(Exercise material begins)
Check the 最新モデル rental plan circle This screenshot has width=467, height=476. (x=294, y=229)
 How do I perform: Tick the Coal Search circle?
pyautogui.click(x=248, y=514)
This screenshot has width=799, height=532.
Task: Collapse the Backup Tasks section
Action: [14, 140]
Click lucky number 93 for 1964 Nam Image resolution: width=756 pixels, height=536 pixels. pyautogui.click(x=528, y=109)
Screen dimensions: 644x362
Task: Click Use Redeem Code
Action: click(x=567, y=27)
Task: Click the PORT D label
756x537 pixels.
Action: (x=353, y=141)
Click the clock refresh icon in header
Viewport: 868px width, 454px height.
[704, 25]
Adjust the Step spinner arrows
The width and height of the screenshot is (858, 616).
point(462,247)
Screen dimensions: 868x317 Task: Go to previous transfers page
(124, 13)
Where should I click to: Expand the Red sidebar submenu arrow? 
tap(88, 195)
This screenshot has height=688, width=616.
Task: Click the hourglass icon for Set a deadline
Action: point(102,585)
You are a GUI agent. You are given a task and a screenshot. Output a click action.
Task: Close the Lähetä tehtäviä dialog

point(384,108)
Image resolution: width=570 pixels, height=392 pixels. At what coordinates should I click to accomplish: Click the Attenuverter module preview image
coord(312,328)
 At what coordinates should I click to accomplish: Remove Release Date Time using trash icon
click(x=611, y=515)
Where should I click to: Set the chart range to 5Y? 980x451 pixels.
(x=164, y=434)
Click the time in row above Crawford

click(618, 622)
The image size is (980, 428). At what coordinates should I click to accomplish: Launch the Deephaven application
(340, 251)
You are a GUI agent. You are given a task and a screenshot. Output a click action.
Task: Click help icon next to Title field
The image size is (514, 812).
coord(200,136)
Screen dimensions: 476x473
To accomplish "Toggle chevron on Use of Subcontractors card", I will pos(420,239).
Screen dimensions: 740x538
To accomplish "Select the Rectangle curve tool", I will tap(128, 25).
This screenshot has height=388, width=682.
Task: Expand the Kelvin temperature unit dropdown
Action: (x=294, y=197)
(Exercise material ends)
Problem requirements: When you answer, set down the entries above precisely as they read.

Response for this exercise:
Check the 最新モデル rental plan circle This screenshot has width=467, height=476. (x=294, y=229)
 How do I perform: Tick the Coal Search circle?
pyautogui.click(x=248, y=514)
This screenshot has width=799, height=532.
Task: Collapse the Backup Tasks section
Action: [14, 140]
Click lucky number 93 for 1964 Nam Image resolution: width=756 pixels, height=536 pixels. pyautogui.click(x=528, y=109)
Screen dimensions: 644x362
Task: Click Use Redeem Code
Action: click(x=567, y=27)
Task: Click the PORT D label
756x537 pixels.
Action: (x=353, y=141)
Click the clock refresh icon in header
Viewport: 868px width, 454px height.
[704, 25]
Adjust the Step spinner arrows
The width and height of the screenshot is (858, 616).
point(462,247)
Screen dimensions: 868x317 Task: Go to previous transfers page
(124, 13)
Where should I click to: Expand the Red sidebar submenu arrow? 
tap(88, 195)
This screenshot has height=688, width=616.
Task: Click the hourglass icon for Set a deadline
Action: point(102,585)
You are a GUI agent. You are given a task and a screenshot. Output a click action.
Task: Close the Lähetä tehtäviä dialog

point(384,108)
Image resolution: width=570 pixels, height=392 pixels. At what coordinates should I click to accomplish: Click the Attenuverter module preview image
coord(312,328)
 At what coordinates should I click to accomplish: Remove Release Date Time using trash icon
click(x=611, y=515)
Where should I click to: Set the chart range to 5Y? 980x451 pixels.
(x=164, y=434)
Click the time in row above Crawford

click(618, 622)
The image size is (980, 428). At what coordinates should I click to accomplish: Launch the Deephaven application
(340, 251)
You are a GUI agent. You are given a task and a screenshot. Output a click action.
Task: Click help icon next to Title field
The image size is (514, 812).
coord(200,136)
Screen dimensions: 476x473
To accomplish "Toggle chevron on Use of Subcontractors card", I will pos(420,239).
Screen dimensions: 740x538
To accomplish "Select the Rectangle curve tool", I will tap(128, 25).
This screenshot has height=388, width=682.
Task: Expand the Kelvin temperature unit dropdown
Action: (x=294, y=197)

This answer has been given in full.